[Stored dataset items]

*****

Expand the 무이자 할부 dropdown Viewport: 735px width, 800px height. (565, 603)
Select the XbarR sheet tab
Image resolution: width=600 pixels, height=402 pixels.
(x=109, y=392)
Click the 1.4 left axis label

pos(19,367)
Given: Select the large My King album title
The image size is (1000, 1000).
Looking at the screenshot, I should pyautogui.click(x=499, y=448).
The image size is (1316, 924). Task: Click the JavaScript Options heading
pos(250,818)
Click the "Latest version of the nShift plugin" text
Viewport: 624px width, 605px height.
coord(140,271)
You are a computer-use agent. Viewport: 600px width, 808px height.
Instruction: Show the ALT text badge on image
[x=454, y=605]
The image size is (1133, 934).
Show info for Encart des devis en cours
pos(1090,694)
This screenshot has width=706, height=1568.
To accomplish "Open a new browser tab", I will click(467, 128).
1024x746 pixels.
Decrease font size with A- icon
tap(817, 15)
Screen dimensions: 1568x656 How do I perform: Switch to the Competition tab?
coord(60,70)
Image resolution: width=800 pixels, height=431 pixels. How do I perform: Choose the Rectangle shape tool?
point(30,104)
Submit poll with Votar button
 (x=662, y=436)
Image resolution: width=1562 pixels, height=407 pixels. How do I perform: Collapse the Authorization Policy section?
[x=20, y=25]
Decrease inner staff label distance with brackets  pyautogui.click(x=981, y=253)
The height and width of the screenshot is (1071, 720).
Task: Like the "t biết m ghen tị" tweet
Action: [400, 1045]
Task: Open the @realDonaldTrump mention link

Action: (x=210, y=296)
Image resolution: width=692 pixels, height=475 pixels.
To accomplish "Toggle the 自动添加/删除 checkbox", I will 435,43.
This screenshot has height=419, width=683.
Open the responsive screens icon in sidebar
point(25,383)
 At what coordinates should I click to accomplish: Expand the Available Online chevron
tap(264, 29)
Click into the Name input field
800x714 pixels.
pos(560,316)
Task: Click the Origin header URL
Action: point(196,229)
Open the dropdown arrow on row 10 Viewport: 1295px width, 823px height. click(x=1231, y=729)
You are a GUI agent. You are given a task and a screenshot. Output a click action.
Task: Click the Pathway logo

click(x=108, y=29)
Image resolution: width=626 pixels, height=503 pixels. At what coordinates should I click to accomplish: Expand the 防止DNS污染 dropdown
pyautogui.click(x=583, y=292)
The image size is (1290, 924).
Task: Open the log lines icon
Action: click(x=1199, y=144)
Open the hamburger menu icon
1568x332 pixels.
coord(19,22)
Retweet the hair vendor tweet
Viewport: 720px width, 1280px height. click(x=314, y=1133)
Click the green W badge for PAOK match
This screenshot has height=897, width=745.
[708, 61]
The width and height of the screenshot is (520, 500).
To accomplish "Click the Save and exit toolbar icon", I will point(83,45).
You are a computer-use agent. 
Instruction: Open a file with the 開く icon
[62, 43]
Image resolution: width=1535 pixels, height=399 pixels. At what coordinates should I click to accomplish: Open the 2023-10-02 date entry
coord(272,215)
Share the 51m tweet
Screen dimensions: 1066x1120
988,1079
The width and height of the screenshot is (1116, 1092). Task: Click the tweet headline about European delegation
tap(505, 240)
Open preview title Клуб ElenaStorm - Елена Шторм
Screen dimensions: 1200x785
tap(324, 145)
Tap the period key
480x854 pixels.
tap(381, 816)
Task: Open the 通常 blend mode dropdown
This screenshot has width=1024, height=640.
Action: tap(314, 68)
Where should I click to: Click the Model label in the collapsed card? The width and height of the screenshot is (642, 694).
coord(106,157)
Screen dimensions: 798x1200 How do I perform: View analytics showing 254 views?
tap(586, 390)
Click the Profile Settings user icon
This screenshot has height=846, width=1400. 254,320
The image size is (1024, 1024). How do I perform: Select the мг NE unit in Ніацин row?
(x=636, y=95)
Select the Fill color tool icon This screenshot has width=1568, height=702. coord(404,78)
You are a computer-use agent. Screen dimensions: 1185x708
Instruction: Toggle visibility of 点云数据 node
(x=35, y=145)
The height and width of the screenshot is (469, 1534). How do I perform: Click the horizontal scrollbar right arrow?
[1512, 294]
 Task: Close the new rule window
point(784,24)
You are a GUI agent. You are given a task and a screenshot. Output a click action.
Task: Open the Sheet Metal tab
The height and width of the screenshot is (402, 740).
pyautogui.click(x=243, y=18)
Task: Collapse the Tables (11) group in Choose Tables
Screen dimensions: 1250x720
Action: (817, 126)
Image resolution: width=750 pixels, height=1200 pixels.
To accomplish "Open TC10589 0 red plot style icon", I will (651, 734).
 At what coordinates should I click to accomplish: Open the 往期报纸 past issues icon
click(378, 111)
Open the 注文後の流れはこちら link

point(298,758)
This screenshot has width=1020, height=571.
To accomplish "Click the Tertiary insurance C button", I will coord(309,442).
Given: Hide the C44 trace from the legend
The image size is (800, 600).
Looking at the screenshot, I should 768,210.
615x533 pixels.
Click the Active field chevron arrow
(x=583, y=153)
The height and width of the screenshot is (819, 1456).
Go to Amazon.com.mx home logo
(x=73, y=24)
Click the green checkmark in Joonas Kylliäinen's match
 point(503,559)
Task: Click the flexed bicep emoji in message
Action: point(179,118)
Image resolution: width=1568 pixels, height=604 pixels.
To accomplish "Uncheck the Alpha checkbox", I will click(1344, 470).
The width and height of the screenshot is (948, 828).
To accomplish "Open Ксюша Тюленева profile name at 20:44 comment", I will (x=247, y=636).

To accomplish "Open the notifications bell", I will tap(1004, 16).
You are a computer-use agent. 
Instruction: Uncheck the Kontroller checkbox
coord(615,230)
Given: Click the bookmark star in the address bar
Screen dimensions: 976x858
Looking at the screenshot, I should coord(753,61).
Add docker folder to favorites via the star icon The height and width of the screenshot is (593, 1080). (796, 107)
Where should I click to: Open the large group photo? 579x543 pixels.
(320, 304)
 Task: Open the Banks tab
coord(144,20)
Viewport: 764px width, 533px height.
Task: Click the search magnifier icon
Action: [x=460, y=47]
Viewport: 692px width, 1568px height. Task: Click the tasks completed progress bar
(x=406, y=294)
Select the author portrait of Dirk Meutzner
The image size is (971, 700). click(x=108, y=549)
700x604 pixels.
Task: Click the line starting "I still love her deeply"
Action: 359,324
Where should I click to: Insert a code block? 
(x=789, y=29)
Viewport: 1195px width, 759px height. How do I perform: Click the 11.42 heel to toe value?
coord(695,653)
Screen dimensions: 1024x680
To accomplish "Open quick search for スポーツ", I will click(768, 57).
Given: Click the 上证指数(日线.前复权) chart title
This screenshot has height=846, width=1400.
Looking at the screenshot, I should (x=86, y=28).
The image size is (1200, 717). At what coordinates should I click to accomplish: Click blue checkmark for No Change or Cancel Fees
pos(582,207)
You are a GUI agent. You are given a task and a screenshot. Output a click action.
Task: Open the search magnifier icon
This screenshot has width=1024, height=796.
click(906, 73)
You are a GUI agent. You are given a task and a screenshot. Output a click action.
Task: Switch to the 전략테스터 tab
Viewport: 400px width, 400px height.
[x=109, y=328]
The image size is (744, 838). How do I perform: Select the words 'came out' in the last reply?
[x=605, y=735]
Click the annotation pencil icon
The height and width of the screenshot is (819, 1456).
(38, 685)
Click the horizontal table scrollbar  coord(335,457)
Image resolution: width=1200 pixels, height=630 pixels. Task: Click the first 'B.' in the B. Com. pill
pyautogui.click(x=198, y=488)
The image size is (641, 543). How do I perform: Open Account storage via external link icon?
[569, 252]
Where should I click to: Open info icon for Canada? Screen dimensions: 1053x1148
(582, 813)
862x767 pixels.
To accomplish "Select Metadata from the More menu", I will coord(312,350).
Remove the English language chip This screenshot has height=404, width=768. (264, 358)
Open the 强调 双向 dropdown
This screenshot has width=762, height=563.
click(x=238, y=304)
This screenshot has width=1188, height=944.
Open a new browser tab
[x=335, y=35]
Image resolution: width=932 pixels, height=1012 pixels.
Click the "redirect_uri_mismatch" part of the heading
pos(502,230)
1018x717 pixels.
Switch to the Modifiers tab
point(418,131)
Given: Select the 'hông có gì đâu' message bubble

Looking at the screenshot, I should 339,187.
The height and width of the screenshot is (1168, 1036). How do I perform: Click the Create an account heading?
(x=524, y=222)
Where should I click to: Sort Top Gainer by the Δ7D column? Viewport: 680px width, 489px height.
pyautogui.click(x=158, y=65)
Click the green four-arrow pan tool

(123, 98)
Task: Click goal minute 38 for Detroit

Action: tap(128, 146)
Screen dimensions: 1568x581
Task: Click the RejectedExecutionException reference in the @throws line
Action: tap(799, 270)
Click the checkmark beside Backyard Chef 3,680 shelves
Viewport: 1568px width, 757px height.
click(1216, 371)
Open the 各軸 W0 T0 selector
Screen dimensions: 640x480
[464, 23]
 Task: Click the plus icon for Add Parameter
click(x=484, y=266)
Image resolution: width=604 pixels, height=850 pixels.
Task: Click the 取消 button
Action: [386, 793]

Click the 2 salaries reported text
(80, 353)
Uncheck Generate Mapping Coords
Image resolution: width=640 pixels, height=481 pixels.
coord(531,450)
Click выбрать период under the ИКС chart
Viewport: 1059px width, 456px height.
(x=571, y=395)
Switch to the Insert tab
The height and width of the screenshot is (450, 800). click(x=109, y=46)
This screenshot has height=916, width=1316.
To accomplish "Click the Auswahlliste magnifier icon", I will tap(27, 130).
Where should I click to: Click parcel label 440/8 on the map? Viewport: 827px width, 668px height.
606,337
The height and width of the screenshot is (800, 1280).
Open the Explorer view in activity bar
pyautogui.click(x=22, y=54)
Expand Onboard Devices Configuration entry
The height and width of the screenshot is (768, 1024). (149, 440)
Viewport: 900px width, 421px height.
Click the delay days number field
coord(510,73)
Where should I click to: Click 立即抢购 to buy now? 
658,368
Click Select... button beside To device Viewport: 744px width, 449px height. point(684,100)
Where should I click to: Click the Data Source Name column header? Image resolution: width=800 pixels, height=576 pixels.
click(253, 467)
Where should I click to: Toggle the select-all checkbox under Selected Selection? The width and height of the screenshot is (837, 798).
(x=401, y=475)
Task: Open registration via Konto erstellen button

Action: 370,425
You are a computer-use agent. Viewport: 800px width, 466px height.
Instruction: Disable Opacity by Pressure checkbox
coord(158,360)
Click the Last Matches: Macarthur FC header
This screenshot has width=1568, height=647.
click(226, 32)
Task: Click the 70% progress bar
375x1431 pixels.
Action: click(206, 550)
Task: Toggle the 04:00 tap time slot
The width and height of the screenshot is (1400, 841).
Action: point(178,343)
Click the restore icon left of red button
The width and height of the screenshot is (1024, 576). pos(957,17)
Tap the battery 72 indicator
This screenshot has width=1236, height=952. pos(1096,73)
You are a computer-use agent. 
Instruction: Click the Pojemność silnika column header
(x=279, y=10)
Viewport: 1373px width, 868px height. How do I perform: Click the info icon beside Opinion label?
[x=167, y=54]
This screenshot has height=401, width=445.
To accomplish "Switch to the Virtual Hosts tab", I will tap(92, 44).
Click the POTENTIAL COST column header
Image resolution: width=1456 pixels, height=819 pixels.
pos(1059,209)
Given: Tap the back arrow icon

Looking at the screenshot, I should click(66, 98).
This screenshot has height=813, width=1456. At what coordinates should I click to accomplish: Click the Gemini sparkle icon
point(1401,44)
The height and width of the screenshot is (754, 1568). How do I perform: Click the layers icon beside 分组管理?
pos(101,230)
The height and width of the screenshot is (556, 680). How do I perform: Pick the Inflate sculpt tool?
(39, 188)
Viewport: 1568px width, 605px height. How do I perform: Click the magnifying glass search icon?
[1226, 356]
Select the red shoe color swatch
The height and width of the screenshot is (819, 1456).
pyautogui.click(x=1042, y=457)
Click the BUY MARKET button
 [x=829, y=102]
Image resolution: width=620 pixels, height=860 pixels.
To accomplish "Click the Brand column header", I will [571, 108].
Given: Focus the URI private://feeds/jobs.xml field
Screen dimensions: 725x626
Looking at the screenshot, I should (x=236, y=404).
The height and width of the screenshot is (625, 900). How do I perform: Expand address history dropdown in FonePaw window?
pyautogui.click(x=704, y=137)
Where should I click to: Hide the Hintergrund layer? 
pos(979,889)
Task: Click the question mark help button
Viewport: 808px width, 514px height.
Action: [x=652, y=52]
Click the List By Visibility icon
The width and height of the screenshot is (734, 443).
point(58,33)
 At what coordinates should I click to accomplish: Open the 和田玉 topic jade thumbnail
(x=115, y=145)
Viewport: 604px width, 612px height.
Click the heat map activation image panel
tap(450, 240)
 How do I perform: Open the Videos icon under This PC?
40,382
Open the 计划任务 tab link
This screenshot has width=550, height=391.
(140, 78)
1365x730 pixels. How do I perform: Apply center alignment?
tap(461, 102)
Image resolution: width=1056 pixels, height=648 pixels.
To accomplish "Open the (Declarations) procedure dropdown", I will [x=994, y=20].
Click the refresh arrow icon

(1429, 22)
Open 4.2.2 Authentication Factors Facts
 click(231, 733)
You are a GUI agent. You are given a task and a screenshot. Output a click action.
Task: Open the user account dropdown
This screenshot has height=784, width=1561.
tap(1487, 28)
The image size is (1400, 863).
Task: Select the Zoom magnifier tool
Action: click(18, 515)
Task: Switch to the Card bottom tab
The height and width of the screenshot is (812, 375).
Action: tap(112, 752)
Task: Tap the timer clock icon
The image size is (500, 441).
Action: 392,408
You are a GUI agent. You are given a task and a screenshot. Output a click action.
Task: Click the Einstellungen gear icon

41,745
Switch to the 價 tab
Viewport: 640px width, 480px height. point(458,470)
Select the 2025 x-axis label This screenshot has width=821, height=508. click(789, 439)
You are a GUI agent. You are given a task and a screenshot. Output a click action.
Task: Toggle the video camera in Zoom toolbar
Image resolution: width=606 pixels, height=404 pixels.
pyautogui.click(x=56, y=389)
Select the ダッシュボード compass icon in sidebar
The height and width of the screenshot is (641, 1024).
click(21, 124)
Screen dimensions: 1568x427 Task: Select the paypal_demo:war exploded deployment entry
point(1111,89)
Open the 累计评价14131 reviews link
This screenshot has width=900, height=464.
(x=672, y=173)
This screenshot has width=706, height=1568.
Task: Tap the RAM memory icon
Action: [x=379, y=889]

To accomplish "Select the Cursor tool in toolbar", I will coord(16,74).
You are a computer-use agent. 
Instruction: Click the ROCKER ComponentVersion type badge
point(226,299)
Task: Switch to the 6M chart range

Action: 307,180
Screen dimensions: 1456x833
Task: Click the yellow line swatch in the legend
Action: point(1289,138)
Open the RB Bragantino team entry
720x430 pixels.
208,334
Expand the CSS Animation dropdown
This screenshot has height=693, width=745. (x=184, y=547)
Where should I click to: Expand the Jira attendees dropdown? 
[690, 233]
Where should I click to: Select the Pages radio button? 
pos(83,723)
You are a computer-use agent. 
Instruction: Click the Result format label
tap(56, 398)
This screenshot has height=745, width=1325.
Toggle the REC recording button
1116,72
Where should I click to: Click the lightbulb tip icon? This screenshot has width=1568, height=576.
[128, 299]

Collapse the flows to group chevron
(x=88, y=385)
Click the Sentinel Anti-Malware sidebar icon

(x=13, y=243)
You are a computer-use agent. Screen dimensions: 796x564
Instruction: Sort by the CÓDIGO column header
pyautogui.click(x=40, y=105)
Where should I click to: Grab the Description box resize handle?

*****

* _Prompt_
Look through the records and gather each line with the word "menu".

* _Problem solution_
Open the hamburger menu icon
To accomplish "Select Metadata from the More menu", I will coord(312,350).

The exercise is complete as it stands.